Achieving that figure in practice depends on maintaining combustion temperature, residence time, and air-to-fuel ratio across the flare's full turndown range, not just at design flow. Automated control systems that hold these parameters steady as gas volume and composition shift are what keep destruction efficiency consistent over the life of the site.

What turndown ratio should a landfill gas flare be designed for?

Gas generation from a landfill cell peaks within the first few years after waste placement, then declines steadily over 15 to 30 years as the organic fraction is depleted. A flare sized only for that initial peak struggles to hold a stable flame once volume drops to a fraction of the design flow.

Enclosed landfill gas flares are typically specified with turndown ratios between 10:1 and 100:1, depending on the site's projected decline curve. CRA sizes turndown to each site's actual gas generation forecast rather than defaulting to a single ratio, so the flare stays stable from early peak flow through the long tail of a closed cell.

How is a landfill gas flare sized across a site's operating life?

Landfill gas generation follows a predictable arc: it rises for several years after waste placement, peaks, then declines gradually over decades as the organic fraction is consumed. Sizing a flare only for peak flow leaves it oversized and unstable during the long decline that follows.

Sizing starts with a gas generation model built from waste-in-place tonnage, composition, and site-specific decay rates, then checks the flare's turndown range against both the projected peak and the multi-decade tail. Modular or multi-unit configurations are used where a single flare cannot cover the full range, or where phased cell development means gas volume arrives in stages rather than all at once.

How does a landfill gas flare control hydrogen sulphide and other odours?

Landfill gas carries hydrogen sulphide, mercaptans, and a range of non-methane organic compounds (NMOCs) produced as municipal solid waste decomposes. These compounds are the source of the odour associated with active and recently closed cells.

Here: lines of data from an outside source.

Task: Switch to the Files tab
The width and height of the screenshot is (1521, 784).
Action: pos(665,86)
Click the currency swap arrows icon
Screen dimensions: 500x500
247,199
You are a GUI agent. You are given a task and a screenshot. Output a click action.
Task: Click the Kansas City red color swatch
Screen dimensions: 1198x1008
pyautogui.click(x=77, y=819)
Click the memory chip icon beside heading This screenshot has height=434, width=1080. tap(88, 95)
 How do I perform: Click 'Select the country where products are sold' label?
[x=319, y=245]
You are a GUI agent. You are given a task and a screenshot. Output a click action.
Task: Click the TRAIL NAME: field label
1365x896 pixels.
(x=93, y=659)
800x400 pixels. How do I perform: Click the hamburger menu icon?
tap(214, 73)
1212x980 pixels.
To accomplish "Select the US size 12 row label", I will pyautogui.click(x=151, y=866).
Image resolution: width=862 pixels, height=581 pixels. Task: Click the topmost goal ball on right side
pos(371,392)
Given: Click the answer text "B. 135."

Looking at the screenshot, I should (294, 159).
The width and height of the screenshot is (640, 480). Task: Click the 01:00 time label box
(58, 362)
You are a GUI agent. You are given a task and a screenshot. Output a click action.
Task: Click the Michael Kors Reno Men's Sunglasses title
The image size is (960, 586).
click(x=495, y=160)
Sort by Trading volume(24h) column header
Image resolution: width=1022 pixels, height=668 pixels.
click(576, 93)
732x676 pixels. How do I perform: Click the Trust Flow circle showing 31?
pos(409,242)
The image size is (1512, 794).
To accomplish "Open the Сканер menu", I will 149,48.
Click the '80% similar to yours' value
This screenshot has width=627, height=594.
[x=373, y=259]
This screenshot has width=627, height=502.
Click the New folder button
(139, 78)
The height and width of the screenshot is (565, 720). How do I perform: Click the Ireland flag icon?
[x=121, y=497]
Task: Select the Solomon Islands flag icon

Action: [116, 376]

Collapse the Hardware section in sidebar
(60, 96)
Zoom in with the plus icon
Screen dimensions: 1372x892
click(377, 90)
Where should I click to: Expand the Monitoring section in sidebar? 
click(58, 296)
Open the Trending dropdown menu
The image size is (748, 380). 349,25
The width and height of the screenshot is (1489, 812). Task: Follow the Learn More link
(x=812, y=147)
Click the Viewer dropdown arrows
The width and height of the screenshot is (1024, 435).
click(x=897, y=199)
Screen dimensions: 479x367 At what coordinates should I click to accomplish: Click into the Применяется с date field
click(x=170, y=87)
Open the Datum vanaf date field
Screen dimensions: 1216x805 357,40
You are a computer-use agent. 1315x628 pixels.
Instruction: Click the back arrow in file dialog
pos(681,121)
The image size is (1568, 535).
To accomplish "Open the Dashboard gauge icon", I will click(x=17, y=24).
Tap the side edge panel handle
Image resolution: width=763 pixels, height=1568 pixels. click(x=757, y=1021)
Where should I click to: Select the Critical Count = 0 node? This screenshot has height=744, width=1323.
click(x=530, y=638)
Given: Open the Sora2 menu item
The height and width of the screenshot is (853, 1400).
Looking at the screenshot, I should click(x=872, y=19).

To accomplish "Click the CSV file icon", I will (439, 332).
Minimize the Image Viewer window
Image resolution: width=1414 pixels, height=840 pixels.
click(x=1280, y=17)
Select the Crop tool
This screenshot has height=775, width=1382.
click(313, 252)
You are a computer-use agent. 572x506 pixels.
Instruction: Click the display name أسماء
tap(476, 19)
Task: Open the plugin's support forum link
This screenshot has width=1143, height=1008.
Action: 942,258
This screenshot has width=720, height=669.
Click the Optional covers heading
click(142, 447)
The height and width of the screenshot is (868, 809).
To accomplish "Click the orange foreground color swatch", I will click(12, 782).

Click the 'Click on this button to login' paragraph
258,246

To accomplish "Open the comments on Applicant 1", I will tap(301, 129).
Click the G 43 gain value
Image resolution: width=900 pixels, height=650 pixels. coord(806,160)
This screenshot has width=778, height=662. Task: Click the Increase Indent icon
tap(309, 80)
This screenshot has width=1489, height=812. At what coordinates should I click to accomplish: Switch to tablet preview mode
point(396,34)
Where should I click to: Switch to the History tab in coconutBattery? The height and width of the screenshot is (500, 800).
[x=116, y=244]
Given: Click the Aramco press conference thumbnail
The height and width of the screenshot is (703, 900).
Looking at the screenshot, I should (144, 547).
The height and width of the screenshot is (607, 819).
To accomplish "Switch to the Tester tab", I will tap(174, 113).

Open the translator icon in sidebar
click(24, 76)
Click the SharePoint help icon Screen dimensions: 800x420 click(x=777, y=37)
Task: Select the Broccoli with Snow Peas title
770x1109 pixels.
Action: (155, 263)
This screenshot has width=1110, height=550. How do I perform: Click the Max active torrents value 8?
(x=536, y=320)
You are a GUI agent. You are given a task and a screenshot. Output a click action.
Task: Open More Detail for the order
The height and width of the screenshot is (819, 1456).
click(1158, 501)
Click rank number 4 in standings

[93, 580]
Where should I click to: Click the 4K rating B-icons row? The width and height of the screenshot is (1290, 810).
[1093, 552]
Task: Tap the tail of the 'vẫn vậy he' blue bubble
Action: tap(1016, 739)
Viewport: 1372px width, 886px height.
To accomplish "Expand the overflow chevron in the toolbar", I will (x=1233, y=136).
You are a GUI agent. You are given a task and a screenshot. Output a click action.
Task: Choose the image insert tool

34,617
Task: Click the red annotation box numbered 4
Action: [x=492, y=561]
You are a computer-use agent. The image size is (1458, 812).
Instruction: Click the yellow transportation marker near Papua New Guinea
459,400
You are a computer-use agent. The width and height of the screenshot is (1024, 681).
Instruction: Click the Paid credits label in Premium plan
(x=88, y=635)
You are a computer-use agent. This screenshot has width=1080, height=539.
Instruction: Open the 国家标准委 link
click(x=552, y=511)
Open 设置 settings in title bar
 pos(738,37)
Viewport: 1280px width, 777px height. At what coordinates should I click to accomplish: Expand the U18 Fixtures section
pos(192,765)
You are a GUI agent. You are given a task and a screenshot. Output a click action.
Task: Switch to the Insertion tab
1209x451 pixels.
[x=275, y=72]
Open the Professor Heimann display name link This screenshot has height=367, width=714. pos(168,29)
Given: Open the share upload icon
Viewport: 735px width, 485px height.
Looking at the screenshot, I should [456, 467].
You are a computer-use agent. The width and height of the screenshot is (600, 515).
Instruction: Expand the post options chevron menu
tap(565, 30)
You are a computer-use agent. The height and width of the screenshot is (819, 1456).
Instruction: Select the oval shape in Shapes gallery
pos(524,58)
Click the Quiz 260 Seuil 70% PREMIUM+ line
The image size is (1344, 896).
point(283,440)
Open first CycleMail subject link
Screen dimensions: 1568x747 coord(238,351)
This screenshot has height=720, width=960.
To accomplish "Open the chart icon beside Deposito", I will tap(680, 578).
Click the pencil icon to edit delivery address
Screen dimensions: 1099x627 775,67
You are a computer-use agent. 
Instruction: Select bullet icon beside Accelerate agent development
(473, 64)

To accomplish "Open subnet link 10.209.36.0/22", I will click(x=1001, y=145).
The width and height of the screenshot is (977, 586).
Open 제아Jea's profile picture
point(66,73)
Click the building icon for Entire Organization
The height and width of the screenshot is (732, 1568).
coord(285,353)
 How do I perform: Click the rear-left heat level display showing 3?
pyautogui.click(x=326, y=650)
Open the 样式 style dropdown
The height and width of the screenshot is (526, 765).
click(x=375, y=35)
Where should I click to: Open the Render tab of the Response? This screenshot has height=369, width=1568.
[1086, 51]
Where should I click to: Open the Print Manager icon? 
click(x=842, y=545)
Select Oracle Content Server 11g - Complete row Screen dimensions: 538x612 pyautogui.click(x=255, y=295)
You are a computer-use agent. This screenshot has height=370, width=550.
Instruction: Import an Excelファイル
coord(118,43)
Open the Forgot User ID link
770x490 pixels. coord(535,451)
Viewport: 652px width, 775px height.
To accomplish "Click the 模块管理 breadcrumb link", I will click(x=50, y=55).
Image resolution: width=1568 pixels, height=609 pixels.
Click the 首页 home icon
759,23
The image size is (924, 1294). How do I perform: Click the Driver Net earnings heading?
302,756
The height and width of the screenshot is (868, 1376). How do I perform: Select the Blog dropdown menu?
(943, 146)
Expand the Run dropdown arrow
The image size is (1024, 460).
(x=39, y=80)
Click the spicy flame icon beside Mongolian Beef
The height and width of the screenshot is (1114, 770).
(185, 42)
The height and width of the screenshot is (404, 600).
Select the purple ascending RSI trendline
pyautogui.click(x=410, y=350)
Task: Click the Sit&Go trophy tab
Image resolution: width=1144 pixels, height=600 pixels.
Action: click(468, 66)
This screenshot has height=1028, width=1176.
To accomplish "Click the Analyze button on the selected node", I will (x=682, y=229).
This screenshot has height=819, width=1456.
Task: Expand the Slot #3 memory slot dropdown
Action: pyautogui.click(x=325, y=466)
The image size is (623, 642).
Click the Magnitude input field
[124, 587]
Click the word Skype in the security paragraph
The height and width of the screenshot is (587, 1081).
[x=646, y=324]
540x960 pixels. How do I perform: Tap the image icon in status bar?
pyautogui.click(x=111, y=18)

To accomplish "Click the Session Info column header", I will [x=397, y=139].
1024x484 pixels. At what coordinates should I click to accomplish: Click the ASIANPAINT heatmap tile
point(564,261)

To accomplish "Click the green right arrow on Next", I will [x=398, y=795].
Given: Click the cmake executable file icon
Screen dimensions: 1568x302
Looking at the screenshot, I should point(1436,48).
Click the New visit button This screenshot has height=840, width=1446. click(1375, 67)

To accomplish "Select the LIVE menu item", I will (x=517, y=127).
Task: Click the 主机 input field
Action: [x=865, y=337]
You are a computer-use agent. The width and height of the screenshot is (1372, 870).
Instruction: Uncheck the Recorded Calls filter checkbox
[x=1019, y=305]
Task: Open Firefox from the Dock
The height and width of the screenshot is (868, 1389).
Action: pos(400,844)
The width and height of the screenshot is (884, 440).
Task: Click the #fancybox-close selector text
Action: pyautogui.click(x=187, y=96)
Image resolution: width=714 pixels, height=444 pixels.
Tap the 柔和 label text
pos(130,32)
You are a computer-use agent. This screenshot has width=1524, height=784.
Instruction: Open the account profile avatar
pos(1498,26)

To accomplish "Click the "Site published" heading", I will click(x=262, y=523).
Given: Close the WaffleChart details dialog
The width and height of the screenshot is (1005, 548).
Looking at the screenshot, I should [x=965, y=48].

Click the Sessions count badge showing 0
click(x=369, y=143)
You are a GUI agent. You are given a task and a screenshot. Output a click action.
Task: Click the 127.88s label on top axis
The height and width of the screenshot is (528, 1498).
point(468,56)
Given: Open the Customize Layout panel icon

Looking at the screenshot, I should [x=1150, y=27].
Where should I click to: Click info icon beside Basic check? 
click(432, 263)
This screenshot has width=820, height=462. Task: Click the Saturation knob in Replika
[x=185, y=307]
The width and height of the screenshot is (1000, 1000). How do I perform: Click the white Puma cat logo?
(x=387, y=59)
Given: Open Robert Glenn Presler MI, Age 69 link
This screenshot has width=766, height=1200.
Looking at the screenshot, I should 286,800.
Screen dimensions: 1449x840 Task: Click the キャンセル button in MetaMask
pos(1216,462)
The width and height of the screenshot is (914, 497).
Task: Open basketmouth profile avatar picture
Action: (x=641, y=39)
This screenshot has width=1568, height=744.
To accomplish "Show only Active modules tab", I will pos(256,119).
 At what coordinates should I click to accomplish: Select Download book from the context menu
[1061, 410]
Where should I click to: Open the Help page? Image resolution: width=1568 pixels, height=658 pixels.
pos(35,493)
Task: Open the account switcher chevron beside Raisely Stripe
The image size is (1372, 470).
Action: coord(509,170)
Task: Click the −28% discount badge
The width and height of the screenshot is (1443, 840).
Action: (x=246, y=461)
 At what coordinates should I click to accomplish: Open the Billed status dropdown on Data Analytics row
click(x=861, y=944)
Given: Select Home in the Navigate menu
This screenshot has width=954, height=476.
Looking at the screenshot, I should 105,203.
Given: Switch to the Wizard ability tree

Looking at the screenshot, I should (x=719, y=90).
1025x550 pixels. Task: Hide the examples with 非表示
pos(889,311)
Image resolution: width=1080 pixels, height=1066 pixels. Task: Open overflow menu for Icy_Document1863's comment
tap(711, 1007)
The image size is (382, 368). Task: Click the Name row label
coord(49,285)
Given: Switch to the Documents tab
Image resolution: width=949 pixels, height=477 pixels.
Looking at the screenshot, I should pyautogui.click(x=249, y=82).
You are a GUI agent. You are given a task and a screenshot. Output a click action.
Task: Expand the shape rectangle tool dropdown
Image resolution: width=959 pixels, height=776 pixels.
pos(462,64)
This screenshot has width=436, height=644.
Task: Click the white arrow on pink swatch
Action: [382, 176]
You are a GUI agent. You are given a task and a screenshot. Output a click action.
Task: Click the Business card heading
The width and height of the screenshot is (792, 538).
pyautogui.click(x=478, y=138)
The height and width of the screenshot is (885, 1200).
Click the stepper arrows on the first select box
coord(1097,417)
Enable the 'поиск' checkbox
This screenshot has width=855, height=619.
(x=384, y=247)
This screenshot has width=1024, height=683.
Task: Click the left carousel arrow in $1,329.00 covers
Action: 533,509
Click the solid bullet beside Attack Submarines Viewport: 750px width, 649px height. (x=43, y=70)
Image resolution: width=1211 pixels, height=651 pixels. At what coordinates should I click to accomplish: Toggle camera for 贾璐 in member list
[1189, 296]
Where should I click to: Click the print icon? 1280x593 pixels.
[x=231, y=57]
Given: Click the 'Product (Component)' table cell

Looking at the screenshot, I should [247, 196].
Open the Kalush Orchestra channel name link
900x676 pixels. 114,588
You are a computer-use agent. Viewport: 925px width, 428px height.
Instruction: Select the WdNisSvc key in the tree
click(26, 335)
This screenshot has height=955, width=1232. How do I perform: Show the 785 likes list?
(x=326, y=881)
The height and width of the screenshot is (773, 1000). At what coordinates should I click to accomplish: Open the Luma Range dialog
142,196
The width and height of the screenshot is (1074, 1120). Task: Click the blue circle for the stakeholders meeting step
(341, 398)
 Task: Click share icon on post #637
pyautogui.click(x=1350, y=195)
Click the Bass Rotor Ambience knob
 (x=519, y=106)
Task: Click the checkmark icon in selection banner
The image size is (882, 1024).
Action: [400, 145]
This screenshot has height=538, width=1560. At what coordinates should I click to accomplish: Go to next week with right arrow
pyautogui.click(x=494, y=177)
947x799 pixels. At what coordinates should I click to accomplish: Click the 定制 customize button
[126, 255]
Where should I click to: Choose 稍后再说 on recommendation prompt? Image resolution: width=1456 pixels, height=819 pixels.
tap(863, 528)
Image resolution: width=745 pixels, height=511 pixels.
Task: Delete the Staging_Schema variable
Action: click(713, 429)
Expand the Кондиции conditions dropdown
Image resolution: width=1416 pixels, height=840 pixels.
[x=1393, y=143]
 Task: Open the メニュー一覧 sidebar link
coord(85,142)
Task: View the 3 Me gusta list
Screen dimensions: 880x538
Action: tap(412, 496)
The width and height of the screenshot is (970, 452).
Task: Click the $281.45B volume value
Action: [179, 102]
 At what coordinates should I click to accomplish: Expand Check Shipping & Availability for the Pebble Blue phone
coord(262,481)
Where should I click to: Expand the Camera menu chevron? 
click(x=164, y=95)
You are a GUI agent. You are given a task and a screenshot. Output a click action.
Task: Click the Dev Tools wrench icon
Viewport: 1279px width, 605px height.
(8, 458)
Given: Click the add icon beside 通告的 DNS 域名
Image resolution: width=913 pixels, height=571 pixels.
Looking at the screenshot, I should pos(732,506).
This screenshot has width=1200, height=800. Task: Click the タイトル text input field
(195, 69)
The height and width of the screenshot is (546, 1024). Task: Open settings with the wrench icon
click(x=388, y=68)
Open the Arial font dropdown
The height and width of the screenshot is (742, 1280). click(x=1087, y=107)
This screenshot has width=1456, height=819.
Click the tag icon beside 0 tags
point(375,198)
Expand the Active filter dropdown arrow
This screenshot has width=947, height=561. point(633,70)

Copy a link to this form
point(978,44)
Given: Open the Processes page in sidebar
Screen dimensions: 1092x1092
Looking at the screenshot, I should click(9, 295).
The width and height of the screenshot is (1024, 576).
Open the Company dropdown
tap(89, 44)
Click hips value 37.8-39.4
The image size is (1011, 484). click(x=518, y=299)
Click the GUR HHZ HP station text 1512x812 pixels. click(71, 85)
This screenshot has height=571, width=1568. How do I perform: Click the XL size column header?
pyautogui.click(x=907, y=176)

An enclosed flare destroys them through sustained high-temperature combustion inside a refractory-lined chamber, typically operating above 870°C with a residence time of at least 0.3 seconds. US EPA guidance requires enclosed combustion devices for landfill gas to reduce NMOC by at least 98% by weight, or to an outlet concentration below 20 ppmv as hexane. Burner and chamber design account for the specific mix of odorous compounds in landfill gas rather than treating it as a generic methane stream.

What is the difference between a landfill gas flare and a biogas enclosed flare?

Both are enclosed, refractory-lined combustion units, and the core technology is the same. The difference is in the gas stream and the flow profile each is engineered around.

Digester biogas from an anaerobic digestion plant tends to have a steadier flow and methane content once the process stabilises. Landfill gas, by contrast, comes from a decomposing waste mass with a flow rate that declines over 15 to 30 years, higher variability in moisture and H2S content, and a broader mix of trace NMOCs and siloxanes.

CRA's Landfill Gas Flare is specified for that declining, variable profile and the corrosion risk it brings. The Biogas Enclosed Flare covers digester gas and general biogas applications where flow is comparatively stable.

How are enclosed ground flares used in biogas and landfill applications?

In biogas and landfill applications, enclosed ground flares destroy methane and trace contaminants when the gas can't be productively used — during commissioning, maintenance, low-demand periods, or as a backup to upgrading or power generation systems. Methane destruction is critical for greenhouse gas reduction and odour control.

Typical biogas service:

  • Backup destruction when CHP engines or upgrading units are offline
  • Excess gas during high biogas production periods
  • Commissioning of new digesters before downstream equipment is ready
  • Odour control where venting is not permitted

Enclosed design is preferred at landfill and digester sites because they're frequently near communities, and methane destruction with no visible flame meets both compliance and community-acceptance requirements.